Render every line of the records below as a numbered list, leaving out the blank lines.

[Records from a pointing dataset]
=======

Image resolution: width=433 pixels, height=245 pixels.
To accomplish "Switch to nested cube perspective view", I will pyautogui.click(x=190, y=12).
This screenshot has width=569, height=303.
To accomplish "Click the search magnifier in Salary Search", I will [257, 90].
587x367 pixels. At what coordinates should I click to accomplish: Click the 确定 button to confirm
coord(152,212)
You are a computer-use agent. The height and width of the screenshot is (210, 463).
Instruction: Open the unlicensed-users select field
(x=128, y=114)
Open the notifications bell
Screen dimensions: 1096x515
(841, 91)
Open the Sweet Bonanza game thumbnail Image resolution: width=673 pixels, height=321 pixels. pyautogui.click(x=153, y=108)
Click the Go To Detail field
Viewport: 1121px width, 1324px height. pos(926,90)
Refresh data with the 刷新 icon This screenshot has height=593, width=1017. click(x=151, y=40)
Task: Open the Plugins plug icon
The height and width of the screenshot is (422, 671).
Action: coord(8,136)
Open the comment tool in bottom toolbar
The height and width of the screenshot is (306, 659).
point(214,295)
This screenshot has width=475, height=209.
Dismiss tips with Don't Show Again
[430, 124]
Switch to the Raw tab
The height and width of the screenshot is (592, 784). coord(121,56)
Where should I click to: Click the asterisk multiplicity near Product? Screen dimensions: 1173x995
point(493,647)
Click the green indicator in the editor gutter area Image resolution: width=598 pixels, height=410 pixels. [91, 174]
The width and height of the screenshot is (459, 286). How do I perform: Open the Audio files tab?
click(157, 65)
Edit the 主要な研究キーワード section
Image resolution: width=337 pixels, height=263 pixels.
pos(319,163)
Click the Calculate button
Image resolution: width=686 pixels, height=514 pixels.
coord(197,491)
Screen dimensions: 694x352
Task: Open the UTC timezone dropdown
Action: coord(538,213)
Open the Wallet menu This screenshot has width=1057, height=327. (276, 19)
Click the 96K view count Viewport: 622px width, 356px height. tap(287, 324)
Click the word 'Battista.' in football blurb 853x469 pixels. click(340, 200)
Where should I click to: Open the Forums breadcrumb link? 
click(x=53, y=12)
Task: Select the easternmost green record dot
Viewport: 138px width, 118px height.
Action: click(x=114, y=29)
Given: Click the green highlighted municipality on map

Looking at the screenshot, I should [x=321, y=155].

=======

## Final answer
1. Image resolution: width=433 pixels, height=245 pixels.
2. To accomplish "Switch to nested cube perspective view", I will pyautogui.click(x=190, y=12).
3. This screenshot has width=569, height=303.
4. To accomplish "Click the search magnifier in Salary Search", I will [257, 90].
5. 587x367 pixels. At what coordinates should I click to accomplish: Click the 确定 button to confirm
6. coord(152,212)
7. You are a computer-use agent. The height and width of the screenshot is (210, 463).
8. Instruction: Open the unlicensed-users select field
9. (x=128, y=114)
10. Open the notifications bell
11. Screen dimensions: 1096x515
12. (841, 91)
13. Open the Sweet Bonanza game thumbnail Image resolution: width=673 pixels, height=321 pixels. pyautogui.click(x=153, y=108)
14. Click the Go To Detail field
15. Viewport: 1121px width, 1324px height. pos(926,90)
16. Refresh data with the 刷新 icon This screenshot has height=593, width=1017. click(x=151, y=40)
17. Task: Open the Plugins plug icon
18. The height and width of the screenshot is (422, 671).
19. Action: coord(8,136)
20. Open the comment tool in bottom toolbar
21. The height and width of the screenshot is (306, 659).
22. point(214,295)
23. This screenshot has width=475, height=209.
24. Dismiss tips with Don't Show Again
25. [430, 124]
26. Switch to the Raw tab
27. The height and width of the screenshot is (592, 784). coord(121,56)
28. Where should I click to: Click the asterisk multiplicity near Product? Screen dimensions: 1173x995
29. point(493,647)
30. Click the green indicator in the editor gutter area Image resolution: width=598 pixels, height=410 pixels. [91, 174]
31. The width and height of the screenshot is (459, 286). How do I perform: Open the Audio files tab?
32. click(157, 65)
33. Edit the 主要な研究キーワード section
34. Image resolution: width=337 pixels, height=263 pixels.
35. pos(319,163)
36. Click the Calculate button
37. Image resolution: width=686 pixels, height=514 pixels.
38. coord(197,491)
39. Screen dimensions: 694x352
40. Task: Open the UTC timezone dropdown
41. Action: coord(538,213)
42. Open the Wallet menu This screenshot has width=1057, height=327. (276, 19)
43. Click the 96K view count Viewport: 622px width, 356px height. tap(287, 324)
44. Click the word 'Battista.' in football blurb 853x469 pixels. click(340, 200)
45. Where should I click to: Open the Forums breadcrumb link? 
46. click(x=53, y=12)
47. Task: Select the easternmost green record dot
48. Viewport: 138px width, 118px height.
49. Action: click(x=114, y=29)
50. Given: Click the green highlighted municipality on map
51. Looking at the screenshot, I should [x=321, y=155].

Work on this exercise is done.